Ideas Parents Should Communicate with Children

Discuss the following information with your children:

  • When your children start working, sit down with them and discuss their first paycheck stub. It will show gross earnings, any deductions for income taxes and any deductions for FICA taxes (Social Security and Medicare). Explain that the child probably can receive a refund of any income taxes withheld, but the FICA deductions won’t be refunded, and they will continue for every paycheck the child receives, at any age. This is a good time to explain the basics of Social Security and Medicare and the benefits of earning credits in these programs.

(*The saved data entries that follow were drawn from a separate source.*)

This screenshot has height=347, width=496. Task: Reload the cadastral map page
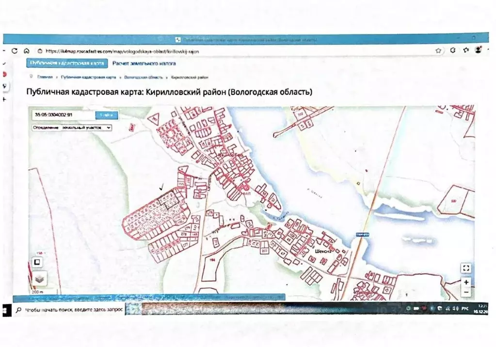(15, 51)
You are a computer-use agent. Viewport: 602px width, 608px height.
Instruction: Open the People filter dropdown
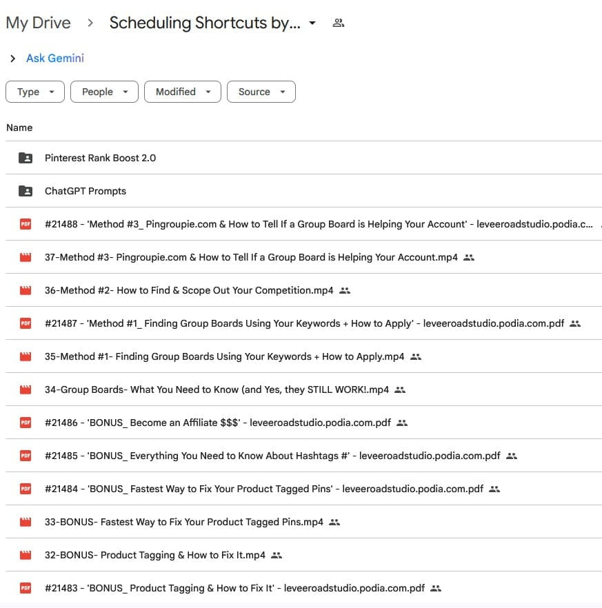tap(104, 92)

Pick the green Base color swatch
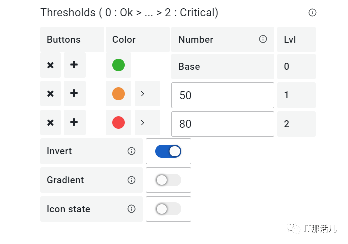pyautogui.click(x=118, y=65)
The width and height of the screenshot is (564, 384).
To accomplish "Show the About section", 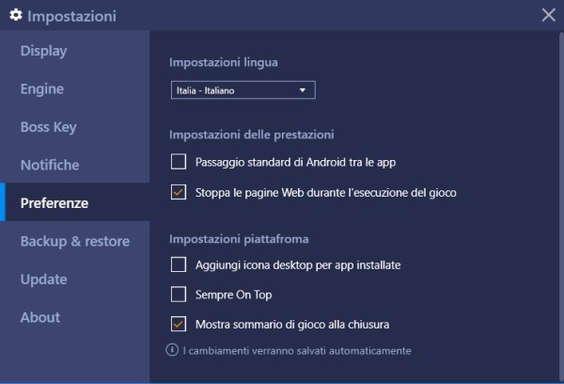I will click(40, 317).
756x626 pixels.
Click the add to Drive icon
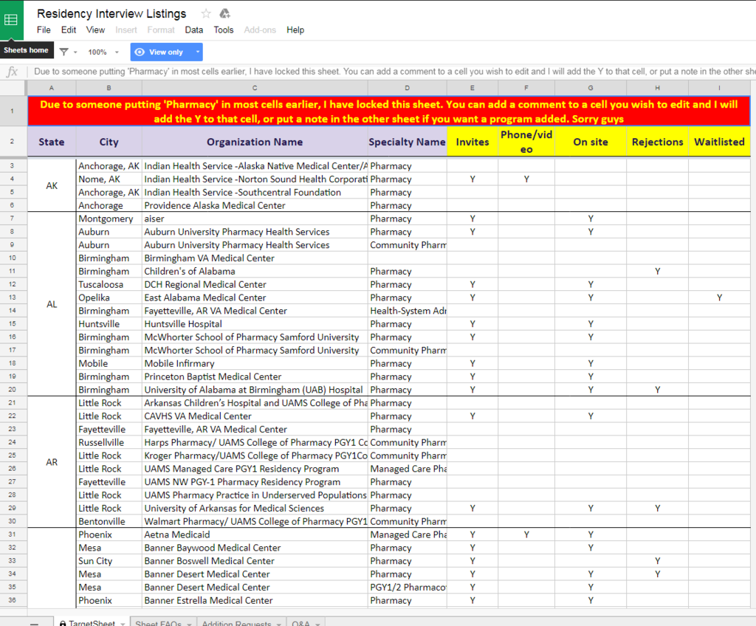[225, 13]
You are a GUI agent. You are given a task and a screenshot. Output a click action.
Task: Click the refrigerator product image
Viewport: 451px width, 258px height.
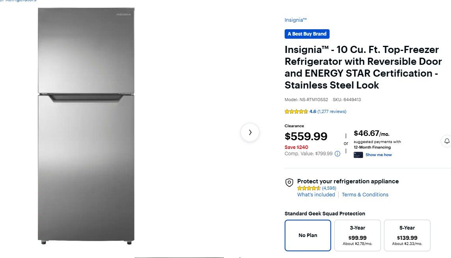point(86,126)
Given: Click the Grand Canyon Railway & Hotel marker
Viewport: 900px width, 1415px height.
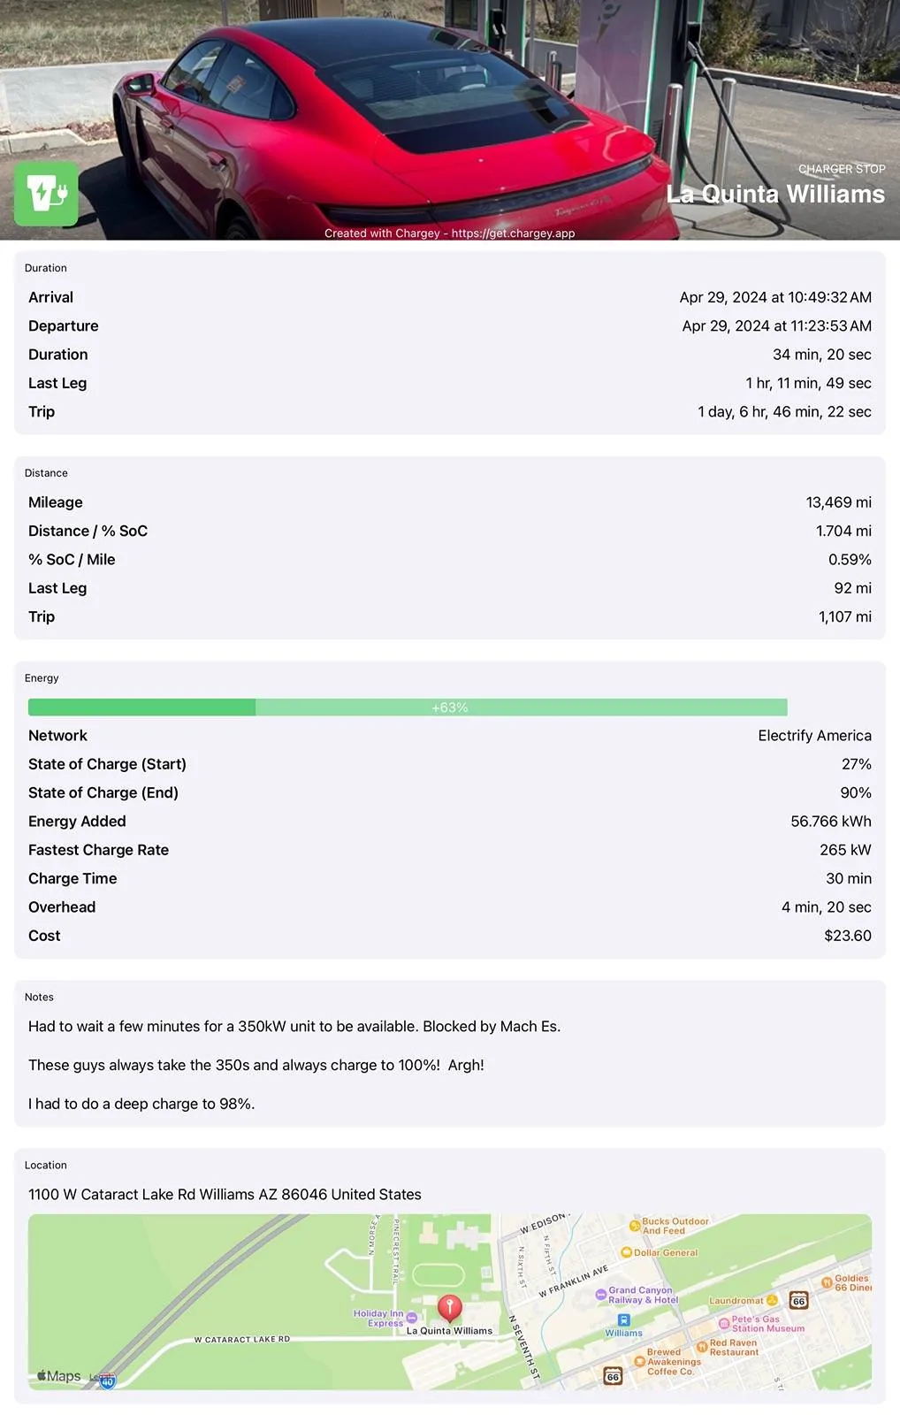Looking at the screenshot, I should tap(601, 1295).
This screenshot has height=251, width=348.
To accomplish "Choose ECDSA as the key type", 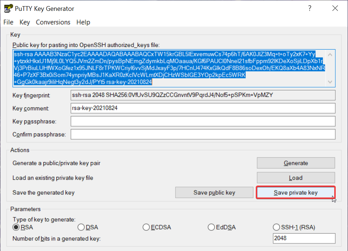I will click(146, 227).
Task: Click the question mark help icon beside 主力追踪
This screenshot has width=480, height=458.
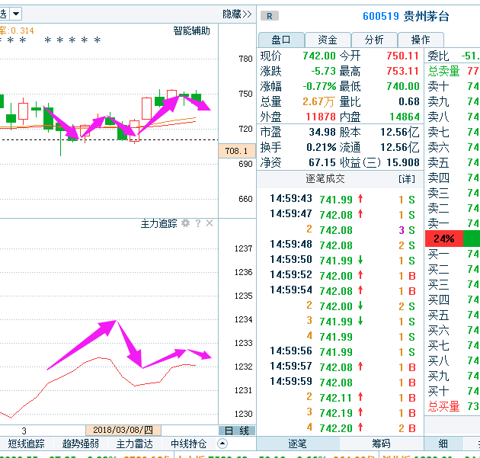Action: click(x=197, y=223)
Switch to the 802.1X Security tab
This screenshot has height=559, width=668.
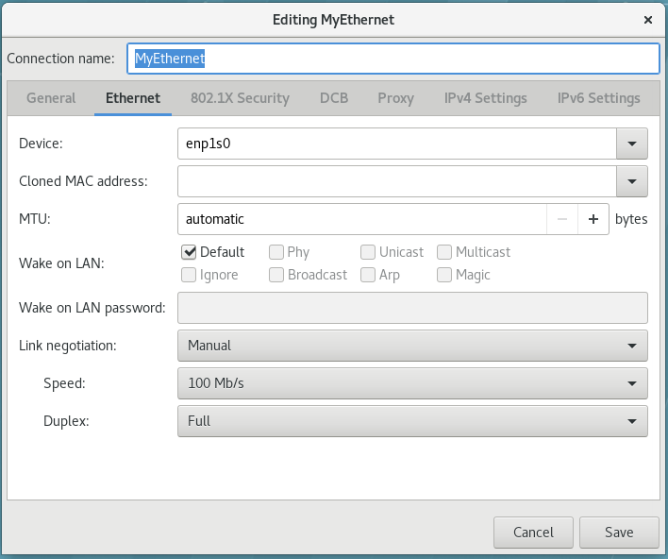(240, 98)
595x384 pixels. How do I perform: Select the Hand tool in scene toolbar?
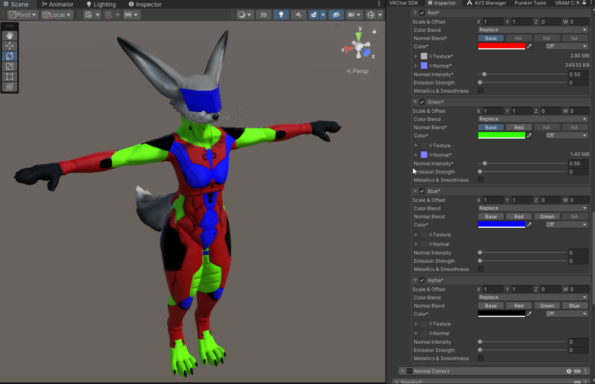point(9,35)
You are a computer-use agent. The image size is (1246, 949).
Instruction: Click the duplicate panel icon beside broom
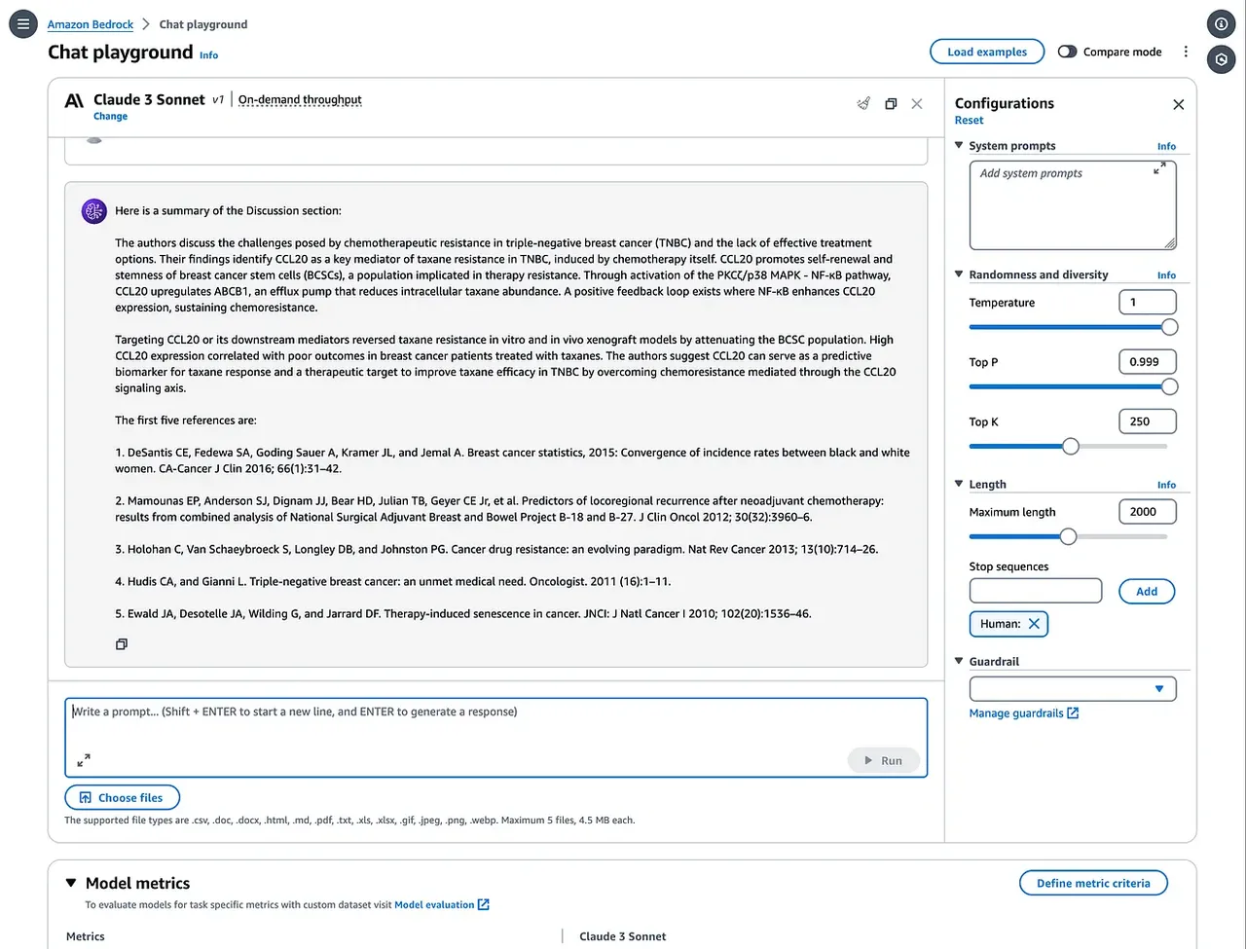891,104
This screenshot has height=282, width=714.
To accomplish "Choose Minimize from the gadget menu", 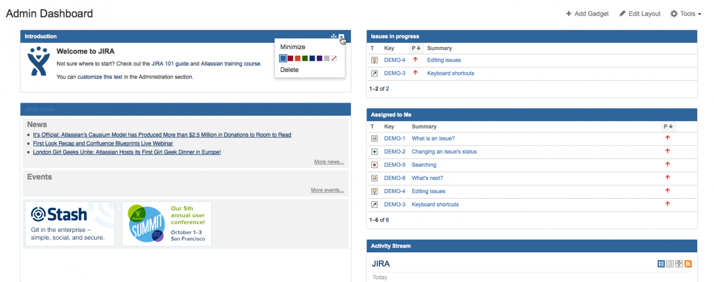I will (x=293, y=47).
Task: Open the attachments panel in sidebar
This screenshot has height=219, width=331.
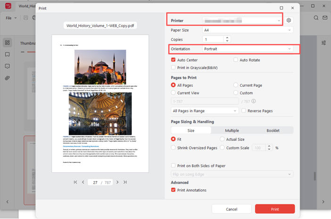Action: point(8,78)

  • If it looks like their self-employment income will exceed $400, have the same discussion about that process.

  • Explain to the child that two pieces of information are required on every income tax form: the taxpayer’s name and tax identification number (usually the Social Security number for children). The IRS wants these two items to match the data it has on file, and problems will arise if there is a discrepancy. Remind the child to avoid using nicknames on tax returns.

  • Emphasize to children that individual income tax returns are due by April 15, but there is no penalty for filing earlier, and doing so generally is a good habit.

  • Explain that tax returns contain confidential information that should be protected from prying eyes. Set a good example by filing away completed returns and copies in a secure place.

  • Encourage children to sign their own tax forms, and explain that the signature attests to the form’s truth, accuracy and completeness under penalty of perjury. Emphasize that perjury means “telling a lie under oath” to emphasize the need for honesty in filing taxes.

  • Reinforce the importance of paying attention to taxes, filing on time and taking IRS obligations seriously.

The Bottom Line

As discussed above, it is up to parents to teach income-tax filing to their kids because most children are not being taught how to do this in school. The best way to teach your child about taxes, returns and the value of a dollar is to start teaching early, and walk them through the process the first few times. You must fully explain the reasons for each action they are taking – and if you don’t know the answers to their questions, make sure to talk to a financial professional who does.